31st July 2018
European Medicines Agency grants licence for Aimovig
The Migraine Trust welcomes decision
The European Medicines Agency has granted a licence for the use of Aimovig® (erenumab) for the prevention of migraine in adults who experience at least four migraine days per month.
Aimovig is the first and only approved preventive treatment designed specifically for migraine that blocks the calcitonin gene-related peptide (CGRP) receptor, thought to be involved in the transmission of the pain signals associated with migraine.
Aimovig clinical trials in both episodic and chronic migraine populations have demonstrated significant reductions in mean monthly migraine days alongside a safety profile similar to placebo.
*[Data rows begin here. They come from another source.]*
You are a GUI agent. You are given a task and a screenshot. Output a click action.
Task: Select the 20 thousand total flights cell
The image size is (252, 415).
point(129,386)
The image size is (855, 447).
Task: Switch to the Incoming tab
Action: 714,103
The Migraine Trust warmly welcomes this decision, with Wendy Thomas, Chief Executive of The Migraine Trust, commenting:
“The Migraine Trust was closely associated with the development of erenumab through the recruitment of patients for trials and by supporting research in this area over many years.
“We think this decision is wonderful as this new treatment has the potential to help many people with chronic and episodic migraine.
“Migraine is incredibly painful, and has symptoms that include vomiting and visual disturbance, so getting it frequently can literally ruin lives.
“That is why it is important that it becomes available to patients as soon as possible.”
It is currently going through a technology appraisal with the National Institute for Health and Care Excellence (NICE). NICE will then make recommendations on its use within the NHS.